In his first semester at Michigan, Blake Corum had a 4.0 GPA and ran a high 4.4 40-yard dash in the Wolverines’ spring tests.
With stats like that, it’s no surprise the hype is only building for the four-star freshman running back. Corum joins Michigan’s most crowded running backs room in years — and though the Wolverines return four backs with significant playing experience, it’s clear the coaches also prioritize getting Corum on the field.
“Blake Corum is as fast as advertised,” offensive coordinator Josh Gattis said in a teleconference May 14. “… Just an exciting kid, just a tough, physical kid. I’ve known Blake since his ninth-grade year in high school. Just excited about that kid and his maturity, leadership he already brings. He brings a toughness, mentality. He’s got a great skillset, he’s a physical runner. People look at him as an undersized guy because of his height, but the heart, the strength and the speed that he brings, he packs a punch. So we’re really excited about him from that standpoint.”

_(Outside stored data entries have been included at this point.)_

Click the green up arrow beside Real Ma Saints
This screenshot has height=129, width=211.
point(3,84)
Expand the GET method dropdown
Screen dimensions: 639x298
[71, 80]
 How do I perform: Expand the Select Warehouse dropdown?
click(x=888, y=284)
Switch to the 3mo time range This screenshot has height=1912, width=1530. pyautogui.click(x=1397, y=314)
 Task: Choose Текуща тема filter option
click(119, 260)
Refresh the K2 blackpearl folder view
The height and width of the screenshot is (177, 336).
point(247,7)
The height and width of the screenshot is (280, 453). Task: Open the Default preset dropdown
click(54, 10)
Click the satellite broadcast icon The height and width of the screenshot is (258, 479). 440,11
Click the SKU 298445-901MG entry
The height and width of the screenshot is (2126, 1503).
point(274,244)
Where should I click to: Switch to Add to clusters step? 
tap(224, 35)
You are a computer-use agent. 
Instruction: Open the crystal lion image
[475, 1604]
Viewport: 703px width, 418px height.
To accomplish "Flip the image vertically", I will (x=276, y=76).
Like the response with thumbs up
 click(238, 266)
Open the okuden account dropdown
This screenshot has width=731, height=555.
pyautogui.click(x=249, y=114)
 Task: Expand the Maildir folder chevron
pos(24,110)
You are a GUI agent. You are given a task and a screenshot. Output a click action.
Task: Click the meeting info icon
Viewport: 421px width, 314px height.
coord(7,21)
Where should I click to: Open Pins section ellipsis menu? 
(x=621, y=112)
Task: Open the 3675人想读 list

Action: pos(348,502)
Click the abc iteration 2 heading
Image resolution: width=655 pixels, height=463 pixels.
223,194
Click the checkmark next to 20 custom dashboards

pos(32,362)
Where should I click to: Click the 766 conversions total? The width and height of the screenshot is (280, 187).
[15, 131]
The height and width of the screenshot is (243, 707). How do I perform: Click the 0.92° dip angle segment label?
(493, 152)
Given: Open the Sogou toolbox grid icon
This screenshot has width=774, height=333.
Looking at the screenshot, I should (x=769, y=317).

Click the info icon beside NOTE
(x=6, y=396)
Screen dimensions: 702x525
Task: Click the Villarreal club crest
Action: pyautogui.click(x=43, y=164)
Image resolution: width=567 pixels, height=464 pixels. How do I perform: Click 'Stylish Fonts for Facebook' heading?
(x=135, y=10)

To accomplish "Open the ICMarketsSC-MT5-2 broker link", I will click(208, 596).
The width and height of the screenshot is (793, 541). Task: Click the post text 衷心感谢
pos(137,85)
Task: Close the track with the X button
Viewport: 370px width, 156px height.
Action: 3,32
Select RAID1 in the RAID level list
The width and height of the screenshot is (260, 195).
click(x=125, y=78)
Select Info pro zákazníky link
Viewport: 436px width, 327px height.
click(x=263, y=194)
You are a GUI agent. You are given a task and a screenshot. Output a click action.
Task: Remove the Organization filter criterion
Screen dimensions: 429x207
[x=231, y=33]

As an early enrollee, Corum was one of the players hurt most by the lack of spring practice, robbing him of a chance to grow acclimated to the competitiveness of college football. If he hopes to see the field in 2020, he’ll have to do so without the extra semester of training he thought he’d gotten.
That’s not to say it can’t be done. Sophomore Zach Charbonnet missed all of spring ball in 2019 with an injury and still took hold of Michigan’s starting job in the fall, and though this is a different situation, the Wolverines’ coaches are confident. Running backs coach Jay Harbaugh described Corum as someone who went all-out at everything. Despite only being able to meet with the rest of the team over Zoom, Corum has made the best of the situation without making excuses, and that hasn’t gone unnoticed. And though he didn’t get to participate in spring ball, Corum did get a taste of campus life and participated in winter workouts with the team before the COVID-19 shutdown.
“(Corum) did practice with us, so he’s done it a little bit at least and even though he missed spring, he’s a guy who will walk through things on his own,” Harbaugh said in a teleconference Friday. “He played against great competition in high school, so I would expect him to transition well in terms of the speed of the game and everything”
When Michigan takes the field again, Gattis sees in Corum a skillset that will allow him to play all over the field, taking handoffs, running routes out of the backfield and making plays in space. His strengths are similar to those of fifth-year senior Chris Evans, giving Corum another running back to learn from once he comes back.
Corum still faces an uphill battle for significant playing time, both because of the pandemic and because the Wolverines’ top two running backs last year — Charbonnet and Hassan Haskins — still have three years of eligibility left (though Haskins will be draft eligible next year and Charbonnet in 2022). But if the coaches are to be believed, Corum will make the most of his stiff competition.
“Blake is awesome, you know,” Harbaugh said. “ … He just goes hard at every single thing he’s presented with. I think he got a 4.0 or close to it his first semester. He’s on time for everything virtually, he turns everything in, he takes tremendous notes, he asks questions, he’s just a junkie for football, but also for everything. He’s very binary. It’s like, all in or he’s not into it. So I think that that will serve him really good in terms of getting through this without it being a setback for him.”
There’s no way to know how Corum will look when he steps onto the field for the first time. But the coaches believe he can force their hands into playing time right away, even at a crowded position. For Michigan, it’s a good problem to have.